LONDON: The dollar edged higher on Friday and is on track for its fourth consecutive week of gains as investors continued to cut their short bets against the greenback on a growing view that bond markets have underpriced the extent of U.S. rate increases.
Outflows from U.S. Treasury bonds picked up pace and the U.S. bond yield curve steepened, prompting the dollar to extend its near 3 percent rise over the last month against a broad-trade weighted basket of currencies .DXY
“We are thinking that the dollar bounce has further to go because in our view, the market continues to underprice the possibility of a December fed hike, so the dollar has further to go,” said Alvin Tan, am FX strategist at Societe Generale in London.
Solid U.S. economic data, along with the prospect of U.S. tax cuts and growing expectations that a hawkish candidate will replace Janet Yellen as Federal Reserve Chair when she steps down in February 2018, have combined to given a lift to the dollar in recent weeks.
The dollar index, which measures the greenback’s value against a basket of six major currencies, edged up 0.1 percent to 94.03.
It rose to 94.112 at one point on Friday, its strongest level since mid-August and has risen more than 3 percent from 2-1/2 year low of 91.011 hit in early January.
Bank of America Merrill Lynch strategists say latest flow data in the week of Oct. 5 shows that Fed rate hike expectations have caused a broad rotation from U.S. Treasury debt to investment grade bonds. The former saw their biggest weekly outflows in 31 weeks.
The U.S. Treasury yield curve has also steepened in recent weeks, with yields on debt maturing in 5 to 10 years rising between 20-30 basis points in that period, indicating rate hike expectations are gradually becoming more broad-based.
“Some very short positions are being reduced as markets are coming around to the view that the bond markets are not reflecting the likelihood that the Fed may raise interest rates more than what is currently reflected,” said Thu Lan Nguyen, an FX strategist at Commerzbank AG in Frankfurt.
The latest Reuters poll this week showed the greenback will at best be where it is now in three, six, and 12 months as predictions were largely unchanged, suggesting the current rally will mostly be short-lived.
But some traders believe the current dollar rally may have more legs if President Donald Trump appoints a hawkish U.S. Federal Reserve chair.

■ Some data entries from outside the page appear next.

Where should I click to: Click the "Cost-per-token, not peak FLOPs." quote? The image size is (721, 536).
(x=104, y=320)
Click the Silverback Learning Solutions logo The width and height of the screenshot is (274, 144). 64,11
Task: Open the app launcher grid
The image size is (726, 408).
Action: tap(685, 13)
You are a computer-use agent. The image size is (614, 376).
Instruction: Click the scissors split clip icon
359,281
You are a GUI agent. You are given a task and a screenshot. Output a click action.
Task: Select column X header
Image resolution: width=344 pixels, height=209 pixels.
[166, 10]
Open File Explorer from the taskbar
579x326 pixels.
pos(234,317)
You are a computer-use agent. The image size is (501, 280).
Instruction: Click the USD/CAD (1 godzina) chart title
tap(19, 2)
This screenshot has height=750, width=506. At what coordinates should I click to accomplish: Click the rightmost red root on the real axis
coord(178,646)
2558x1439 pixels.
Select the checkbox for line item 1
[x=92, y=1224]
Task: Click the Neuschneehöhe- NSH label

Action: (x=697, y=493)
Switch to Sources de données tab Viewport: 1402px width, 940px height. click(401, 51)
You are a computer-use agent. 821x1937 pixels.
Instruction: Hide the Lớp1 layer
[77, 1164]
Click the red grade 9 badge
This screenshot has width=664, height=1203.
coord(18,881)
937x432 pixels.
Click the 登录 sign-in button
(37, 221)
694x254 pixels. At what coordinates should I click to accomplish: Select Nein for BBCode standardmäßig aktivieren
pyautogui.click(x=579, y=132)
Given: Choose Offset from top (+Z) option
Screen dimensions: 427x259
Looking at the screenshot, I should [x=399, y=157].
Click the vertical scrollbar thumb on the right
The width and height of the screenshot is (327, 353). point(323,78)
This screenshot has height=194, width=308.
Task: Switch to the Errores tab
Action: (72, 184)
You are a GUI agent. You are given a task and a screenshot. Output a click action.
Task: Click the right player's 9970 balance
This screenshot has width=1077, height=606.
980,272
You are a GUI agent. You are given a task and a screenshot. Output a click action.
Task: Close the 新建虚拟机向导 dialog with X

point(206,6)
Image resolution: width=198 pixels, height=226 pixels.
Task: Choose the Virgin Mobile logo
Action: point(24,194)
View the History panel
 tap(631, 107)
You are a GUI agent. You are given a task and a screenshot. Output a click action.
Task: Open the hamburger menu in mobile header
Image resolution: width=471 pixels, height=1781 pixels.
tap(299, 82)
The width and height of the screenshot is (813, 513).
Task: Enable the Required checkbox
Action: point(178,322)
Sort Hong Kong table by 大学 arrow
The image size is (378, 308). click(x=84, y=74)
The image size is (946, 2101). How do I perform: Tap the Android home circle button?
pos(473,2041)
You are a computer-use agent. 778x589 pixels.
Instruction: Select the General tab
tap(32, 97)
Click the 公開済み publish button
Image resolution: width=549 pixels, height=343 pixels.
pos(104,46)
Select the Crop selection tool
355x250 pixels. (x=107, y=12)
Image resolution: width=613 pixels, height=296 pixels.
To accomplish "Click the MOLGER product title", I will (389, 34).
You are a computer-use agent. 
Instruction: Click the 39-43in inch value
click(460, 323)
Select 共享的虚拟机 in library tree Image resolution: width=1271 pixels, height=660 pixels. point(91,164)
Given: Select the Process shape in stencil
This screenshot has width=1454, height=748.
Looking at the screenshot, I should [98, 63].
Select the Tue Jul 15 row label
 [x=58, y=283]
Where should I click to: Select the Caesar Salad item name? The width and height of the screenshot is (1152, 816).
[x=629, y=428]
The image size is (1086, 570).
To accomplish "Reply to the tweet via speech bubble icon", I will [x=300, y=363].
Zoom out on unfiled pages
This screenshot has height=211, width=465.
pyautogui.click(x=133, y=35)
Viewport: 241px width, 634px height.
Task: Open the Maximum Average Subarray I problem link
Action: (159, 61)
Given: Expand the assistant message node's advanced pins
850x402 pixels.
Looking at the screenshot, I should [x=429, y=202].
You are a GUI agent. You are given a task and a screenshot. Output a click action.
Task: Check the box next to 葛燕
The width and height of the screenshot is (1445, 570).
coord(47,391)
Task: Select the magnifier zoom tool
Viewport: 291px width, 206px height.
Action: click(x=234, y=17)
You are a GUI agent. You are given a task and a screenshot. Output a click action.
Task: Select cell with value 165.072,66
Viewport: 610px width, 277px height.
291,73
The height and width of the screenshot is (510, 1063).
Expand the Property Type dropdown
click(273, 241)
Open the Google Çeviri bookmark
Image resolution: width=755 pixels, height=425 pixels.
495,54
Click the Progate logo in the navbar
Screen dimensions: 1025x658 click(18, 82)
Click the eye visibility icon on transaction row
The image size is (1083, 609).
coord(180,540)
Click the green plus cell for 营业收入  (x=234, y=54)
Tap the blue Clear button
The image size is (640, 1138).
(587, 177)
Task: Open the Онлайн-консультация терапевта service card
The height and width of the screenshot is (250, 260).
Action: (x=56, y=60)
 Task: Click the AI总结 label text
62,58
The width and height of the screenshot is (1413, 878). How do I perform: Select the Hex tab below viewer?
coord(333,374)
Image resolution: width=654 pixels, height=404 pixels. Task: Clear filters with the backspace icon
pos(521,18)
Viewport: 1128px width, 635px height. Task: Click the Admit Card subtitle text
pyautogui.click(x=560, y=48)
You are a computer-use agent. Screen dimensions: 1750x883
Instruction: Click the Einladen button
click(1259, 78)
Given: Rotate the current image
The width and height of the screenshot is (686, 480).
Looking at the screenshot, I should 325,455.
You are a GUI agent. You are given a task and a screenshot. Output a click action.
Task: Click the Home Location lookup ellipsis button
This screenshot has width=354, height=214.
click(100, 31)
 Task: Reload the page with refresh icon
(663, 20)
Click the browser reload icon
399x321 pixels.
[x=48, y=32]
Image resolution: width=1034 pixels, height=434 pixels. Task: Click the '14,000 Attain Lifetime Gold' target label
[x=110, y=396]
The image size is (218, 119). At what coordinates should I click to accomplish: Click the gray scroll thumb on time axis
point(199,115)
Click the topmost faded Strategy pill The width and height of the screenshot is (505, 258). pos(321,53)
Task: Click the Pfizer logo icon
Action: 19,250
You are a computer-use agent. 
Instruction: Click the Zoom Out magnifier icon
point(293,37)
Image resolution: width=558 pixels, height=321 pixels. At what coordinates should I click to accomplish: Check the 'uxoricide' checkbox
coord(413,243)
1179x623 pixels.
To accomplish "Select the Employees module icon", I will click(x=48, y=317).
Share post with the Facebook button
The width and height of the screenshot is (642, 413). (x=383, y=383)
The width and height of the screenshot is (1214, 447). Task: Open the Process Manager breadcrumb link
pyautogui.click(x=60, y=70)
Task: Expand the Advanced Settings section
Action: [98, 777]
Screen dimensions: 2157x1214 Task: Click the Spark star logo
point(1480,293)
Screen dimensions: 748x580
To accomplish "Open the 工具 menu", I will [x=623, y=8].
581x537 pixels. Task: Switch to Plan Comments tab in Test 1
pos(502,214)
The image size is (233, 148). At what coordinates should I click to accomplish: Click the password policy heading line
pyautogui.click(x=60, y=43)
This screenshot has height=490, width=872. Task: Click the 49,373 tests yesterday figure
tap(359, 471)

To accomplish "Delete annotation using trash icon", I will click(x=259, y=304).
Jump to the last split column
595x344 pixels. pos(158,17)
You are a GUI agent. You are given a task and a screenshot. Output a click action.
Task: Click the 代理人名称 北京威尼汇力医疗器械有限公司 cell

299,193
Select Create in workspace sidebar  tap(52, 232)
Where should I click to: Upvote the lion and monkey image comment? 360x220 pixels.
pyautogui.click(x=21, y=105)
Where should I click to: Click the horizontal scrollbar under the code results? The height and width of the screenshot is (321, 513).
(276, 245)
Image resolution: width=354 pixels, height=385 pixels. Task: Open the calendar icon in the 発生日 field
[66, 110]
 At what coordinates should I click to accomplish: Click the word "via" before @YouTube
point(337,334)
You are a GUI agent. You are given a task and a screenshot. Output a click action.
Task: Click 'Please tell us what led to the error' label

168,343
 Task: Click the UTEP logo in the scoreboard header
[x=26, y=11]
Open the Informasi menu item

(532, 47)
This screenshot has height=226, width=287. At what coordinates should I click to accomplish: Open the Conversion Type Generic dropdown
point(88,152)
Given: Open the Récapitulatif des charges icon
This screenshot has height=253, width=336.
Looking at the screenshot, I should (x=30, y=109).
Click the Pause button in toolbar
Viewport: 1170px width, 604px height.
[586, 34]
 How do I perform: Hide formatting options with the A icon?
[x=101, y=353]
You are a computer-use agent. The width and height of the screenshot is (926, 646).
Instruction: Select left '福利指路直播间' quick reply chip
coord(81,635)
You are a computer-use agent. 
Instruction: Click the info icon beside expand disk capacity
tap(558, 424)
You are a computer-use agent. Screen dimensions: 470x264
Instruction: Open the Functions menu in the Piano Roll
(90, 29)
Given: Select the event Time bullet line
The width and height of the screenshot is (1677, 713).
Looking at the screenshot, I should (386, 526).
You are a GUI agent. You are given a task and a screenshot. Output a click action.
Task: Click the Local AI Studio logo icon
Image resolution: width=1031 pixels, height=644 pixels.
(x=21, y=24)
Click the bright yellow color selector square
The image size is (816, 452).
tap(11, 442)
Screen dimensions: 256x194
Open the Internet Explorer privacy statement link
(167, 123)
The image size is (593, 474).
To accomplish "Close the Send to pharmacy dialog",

Oxford Economics assigns a 40 percent probability to Kevin Warsh as the next U.S. Federal Reserve Chair, a candidate increasingly perceived as hawkish by the markets.
But futures markets are giving only a 40 percent probability to two rate hikes over the next 12 months, a likelihood that may change dramatically and kick U.S. Treasury yields and the greenback higher if the data improves.
The last time the dollar enjoyed a four-week rising streak was back in late-February when expectations of major U.S. tax reforms were at a fever pitch, but the dollar tanked more than 10 percent in the subsequent months as those expectations faded.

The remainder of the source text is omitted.